* [GIVEN EXERCISE]: Quote word for word the lines from the one that contains "Where should I" through the one that contains "Looking at the", both included, and leave the pictures out of your answer.

* [STORED ROWS]:
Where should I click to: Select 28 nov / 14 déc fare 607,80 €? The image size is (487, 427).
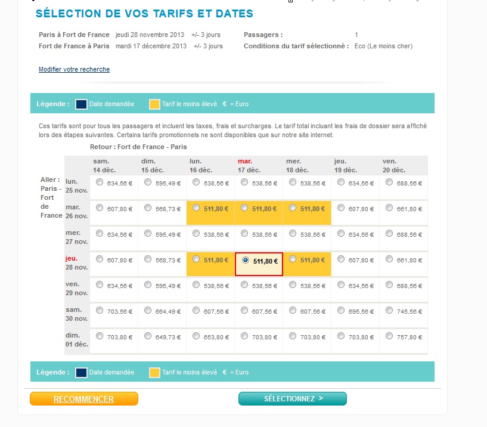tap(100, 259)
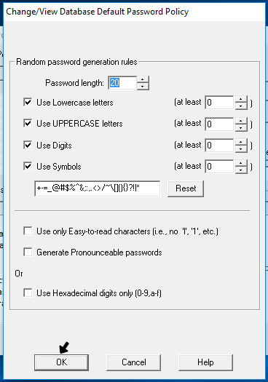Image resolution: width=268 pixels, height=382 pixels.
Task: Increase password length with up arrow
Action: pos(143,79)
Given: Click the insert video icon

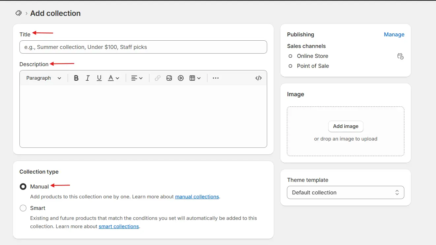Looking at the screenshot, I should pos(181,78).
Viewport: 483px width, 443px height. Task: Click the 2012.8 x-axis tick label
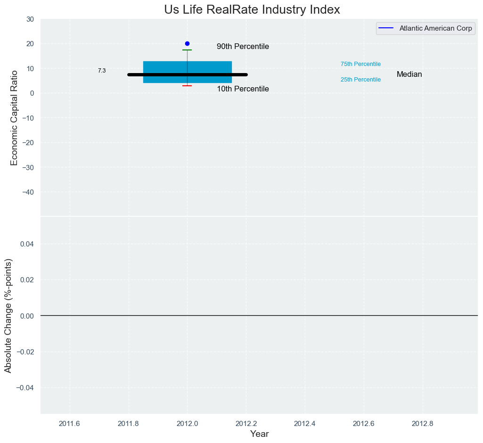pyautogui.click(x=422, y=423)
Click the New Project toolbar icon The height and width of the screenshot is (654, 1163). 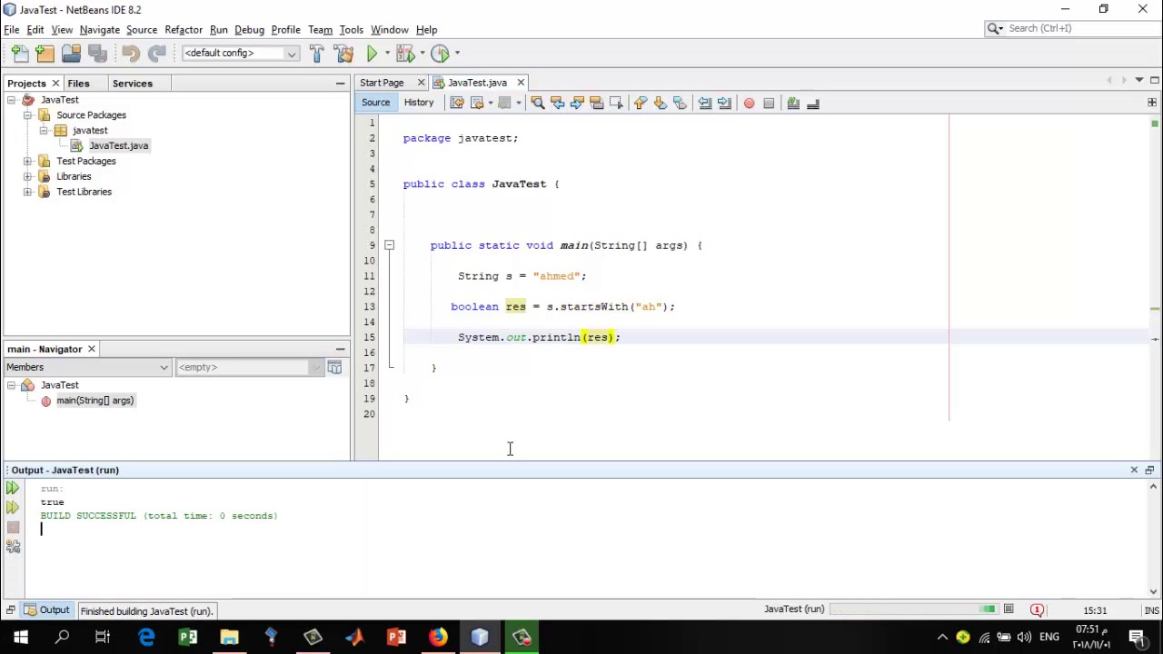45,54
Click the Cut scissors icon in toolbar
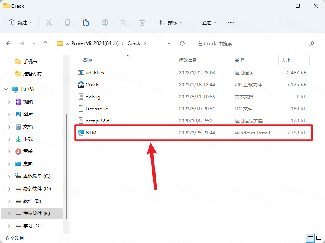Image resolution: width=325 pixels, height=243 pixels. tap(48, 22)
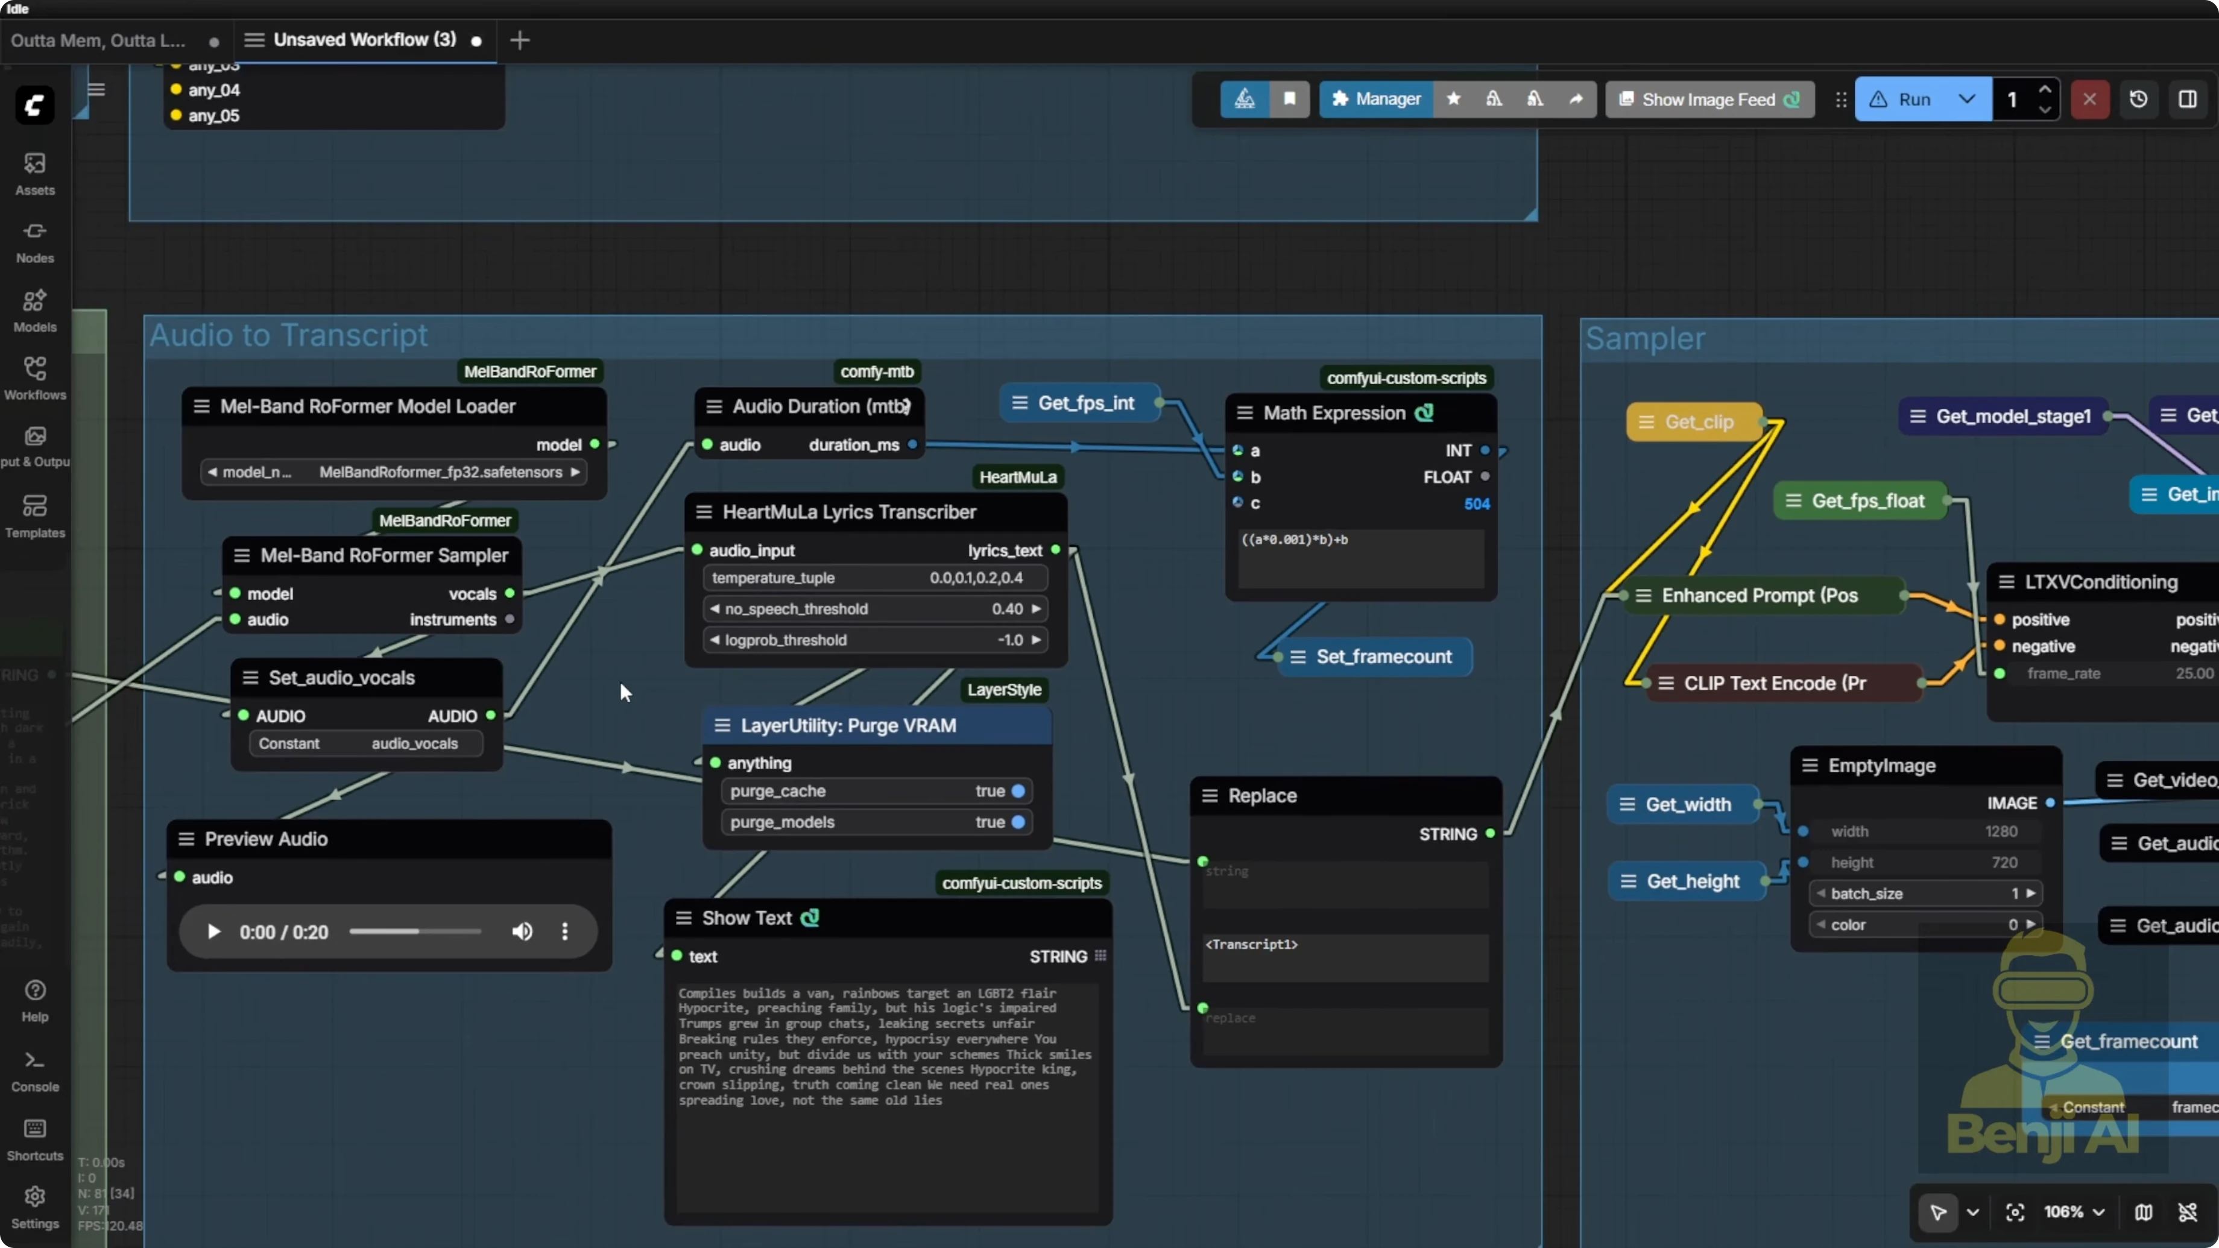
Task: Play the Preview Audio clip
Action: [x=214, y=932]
==
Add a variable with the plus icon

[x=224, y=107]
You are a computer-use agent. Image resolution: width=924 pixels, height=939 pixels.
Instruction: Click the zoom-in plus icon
==
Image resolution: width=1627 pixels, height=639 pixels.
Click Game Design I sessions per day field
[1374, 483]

* [RESPONSE BELOW]:
Where should I click to: Select 28 nov / 14 déc fare 607,80 €? The image size is (487, 427).
tap(100, 259)
Image resolution: width=268 pixels, height=382 pixels.
Task: Increase password length with up arrow
Action: pos(143,79)
Given: Click the insert video icon

Looking at the screenshot, I should pos(181,78).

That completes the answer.